---- MATERIAL FOR THIS TASK

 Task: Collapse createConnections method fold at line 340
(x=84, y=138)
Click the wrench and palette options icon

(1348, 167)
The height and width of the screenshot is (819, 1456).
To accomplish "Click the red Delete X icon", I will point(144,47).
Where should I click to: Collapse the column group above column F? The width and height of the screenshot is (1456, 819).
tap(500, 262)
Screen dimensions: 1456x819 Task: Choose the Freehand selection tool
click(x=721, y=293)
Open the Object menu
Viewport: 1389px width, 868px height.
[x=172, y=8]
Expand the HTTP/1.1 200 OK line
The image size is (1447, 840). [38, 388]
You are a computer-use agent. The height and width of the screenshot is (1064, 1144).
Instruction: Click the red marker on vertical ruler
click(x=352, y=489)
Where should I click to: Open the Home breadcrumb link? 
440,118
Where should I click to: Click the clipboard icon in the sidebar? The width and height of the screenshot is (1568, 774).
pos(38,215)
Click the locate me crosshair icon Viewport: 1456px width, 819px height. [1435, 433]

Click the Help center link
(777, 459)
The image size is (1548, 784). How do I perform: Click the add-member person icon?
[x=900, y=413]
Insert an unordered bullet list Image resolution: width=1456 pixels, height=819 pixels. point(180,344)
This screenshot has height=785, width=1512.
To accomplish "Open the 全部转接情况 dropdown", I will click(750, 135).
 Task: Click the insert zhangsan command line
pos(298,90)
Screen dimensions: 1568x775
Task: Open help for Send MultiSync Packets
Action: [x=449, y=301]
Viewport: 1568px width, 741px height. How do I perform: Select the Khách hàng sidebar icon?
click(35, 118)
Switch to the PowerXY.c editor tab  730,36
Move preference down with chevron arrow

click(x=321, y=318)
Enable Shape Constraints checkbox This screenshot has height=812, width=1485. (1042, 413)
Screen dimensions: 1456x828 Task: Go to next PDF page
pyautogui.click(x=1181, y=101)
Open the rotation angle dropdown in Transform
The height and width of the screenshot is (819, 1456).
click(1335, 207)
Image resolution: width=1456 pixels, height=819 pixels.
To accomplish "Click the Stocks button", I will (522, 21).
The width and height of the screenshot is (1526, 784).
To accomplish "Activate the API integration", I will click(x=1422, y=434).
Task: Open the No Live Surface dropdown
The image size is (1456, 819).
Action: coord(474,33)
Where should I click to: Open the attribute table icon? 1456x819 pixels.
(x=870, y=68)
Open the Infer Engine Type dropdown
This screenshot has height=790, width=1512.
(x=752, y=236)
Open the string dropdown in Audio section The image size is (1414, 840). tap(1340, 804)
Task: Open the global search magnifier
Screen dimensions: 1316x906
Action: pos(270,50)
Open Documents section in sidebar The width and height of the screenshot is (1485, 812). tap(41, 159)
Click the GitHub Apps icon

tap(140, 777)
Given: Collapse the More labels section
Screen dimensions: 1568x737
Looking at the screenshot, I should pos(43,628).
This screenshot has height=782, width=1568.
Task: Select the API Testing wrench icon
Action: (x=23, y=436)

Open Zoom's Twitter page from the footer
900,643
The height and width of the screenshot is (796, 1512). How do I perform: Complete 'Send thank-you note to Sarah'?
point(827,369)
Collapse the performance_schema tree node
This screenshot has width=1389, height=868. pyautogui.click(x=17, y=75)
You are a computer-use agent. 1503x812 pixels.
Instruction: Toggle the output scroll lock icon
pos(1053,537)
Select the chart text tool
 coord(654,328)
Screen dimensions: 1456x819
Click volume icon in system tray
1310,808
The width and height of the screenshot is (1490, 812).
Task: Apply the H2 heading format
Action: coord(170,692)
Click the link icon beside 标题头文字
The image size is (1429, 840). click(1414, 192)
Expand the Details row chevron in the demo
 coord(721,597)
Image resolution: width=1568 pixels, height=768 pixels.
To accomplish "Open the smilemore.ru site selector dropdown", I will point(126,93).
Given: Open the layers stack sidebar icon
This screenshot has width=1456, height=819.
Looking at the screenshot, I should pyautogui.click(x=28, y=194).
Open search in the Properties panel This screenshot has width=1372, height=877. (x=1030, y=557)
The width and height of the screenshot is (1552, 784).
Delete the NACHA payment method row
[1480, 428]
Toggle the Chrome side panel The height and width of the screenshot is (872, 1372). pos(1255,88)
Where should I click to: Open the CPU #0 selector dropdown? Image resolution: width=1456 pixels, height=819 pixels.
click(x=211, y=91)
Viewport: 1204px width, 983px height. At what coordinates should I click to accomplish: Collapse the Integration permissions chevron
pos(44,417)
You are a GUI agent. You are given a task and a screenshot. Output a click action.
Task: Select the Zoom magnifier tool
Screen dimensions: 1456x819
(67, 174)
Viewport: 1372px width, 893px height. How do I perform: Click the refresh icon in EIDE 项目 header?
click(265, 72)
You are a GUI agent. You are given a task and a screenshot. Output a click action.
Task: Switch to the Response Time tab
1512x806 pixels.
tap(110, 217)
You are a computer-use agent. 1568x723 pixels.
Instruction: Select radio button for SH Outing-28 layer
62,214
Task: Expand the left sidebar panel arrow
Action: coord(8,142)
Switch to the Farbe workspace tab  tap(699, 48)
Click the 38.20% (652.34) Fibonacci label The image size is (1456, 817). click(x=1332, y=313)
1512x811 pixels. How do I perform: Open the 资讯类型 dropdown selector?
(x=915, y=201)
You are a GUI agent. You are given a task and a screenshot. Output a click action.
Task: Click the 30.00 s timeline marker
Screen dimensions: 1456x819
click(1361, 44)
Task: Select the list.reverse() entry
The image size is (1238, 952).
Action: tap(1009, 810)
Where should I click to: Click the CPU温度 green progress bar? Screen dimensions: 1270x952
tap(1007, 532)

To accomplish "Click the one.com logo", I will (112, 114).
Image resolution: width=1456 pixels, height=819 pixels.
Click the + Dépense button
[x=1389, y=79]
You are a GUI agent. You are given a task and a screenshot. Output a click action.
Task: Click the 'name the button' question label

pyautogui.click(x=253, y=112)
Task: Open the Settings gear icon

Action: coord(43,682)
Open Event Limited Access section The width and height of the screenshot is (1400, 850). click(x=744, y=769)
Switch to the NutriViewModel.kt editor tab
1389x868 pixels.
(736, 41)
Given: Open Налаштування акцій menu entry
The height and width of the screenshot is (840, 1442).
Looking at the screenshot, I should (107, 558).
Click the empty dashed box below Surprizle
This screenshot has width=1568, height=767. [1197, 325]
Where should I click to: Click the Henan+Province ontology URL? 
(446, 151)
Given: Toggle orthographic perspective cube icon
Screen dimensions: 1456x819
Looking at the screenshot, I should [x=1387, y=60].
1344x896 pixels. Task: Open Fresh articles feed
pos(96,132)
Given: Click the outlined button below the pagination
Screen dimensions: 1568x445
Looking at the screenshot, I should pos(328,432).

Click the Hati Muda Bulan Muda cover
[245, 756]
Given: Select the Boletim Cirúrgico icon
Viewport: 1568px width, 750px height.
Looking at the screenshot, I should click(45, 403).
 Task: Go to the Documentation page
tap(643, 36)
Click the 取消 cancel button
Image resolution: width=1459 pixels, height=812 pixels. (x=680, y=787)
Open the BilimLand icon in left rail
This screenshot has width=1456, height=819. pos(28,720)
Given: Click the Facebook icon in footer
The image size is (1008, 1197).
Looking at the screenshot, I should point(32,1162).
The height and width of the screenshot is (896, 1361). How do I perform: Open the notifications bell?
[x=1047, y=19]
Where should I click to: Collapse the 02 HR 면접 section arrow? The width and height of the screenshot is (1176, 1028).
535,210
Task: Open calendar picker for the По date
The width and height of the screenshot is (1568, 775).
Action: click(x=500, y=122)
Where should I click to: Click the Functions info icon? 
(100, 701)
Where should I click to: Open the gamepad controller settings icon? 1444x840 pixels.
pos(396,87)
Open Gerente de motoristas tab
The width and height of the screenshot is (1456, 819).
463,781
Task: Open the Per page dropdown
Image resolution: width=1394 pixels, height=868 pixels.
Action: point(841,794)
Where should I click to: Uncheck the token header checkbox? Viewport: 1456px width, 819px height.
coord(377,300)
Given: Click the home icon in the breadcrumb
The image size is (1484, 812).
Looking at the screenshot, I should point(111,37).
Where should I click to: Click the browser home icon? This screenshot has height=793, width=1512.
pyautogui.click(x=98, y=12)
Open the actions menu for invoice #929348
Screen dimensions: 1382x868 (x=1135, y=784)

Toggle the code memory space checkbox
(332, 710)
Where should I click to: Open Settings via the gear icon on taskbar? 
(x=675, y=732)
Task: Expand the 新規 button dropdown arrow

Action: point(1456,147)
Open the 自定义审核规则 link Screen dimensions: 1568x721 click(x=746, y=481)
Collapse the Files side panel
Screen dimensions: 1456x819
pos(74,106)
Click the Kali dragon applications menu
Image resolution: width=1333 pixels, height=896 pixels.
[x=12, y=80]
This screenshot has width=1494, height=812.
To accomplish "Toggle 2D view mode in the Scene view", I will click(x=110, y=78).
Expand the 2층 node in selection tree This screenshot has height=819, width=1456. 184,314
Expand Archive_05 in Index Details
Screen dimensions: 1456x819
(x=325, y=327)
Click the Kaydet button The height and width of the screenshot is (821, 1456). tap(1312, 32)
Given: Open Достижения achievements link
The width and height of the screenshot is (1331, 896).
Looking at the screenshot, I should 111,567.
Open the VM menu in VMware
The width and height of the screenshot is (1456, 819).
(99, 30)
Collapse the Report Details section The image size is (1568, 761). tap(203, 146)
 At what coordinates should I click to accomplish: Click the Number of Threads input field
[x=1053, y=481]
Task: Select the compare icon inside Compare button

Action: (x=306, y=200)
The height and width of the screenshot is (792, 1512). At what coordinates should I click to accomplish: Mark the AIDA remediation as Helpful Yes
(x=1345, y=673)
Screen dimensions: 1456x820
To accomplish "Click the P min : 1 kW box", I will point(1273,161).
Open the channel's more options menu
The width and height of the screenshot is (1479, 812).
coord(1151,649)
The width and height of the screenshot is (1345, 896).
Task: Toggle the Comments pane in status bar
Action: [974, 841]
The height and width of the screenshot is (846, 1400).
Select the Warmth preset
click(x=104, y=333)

--------

EXERCISE INSTRUCTIONS
Give back exactly the lines from the line containing "The width and height of the screenshot is (1331, 896)." to the end of the entries, and no other lines.

RESULT FOR THIS TASK
The width and height of the screenshot is (1331, 896).
Looking at the screenshot, I should 111,567.
Open the VM menu in VMware
The width and height of the screenshot is (1456, 819).
(99, 30)
Collapse the Report Details section The image size is (1568, 761). tap(203, 146)
 At what coordinates should I click to accomplish: Click the Number of Threads input field
[x=1053, y=481]
Task: Select the compare icon inside Compare button

Action: (x=306, y=200)
The height and width of the screenshot is (792, 1512). At what coordinates should I click to accomplish: Mark the AIDA remediation as Helpful Yes
(x=1345, y=673)
Screen dimensions: 1456x820
To accomplish "Click the P min : 1 kW box", I will point(1273,161).
Open the channel's more options menu
The width and height of the screenshot is (1479, 812).
coord(1151,649)
The width and height of the screenshot is (1345, 896).
Task: Toggle the Comments pane in status bar
Action: [974, 841]
The height and width of the screenshot is (846, 1400).
Select the Warmth preset
click(x=104, y=333)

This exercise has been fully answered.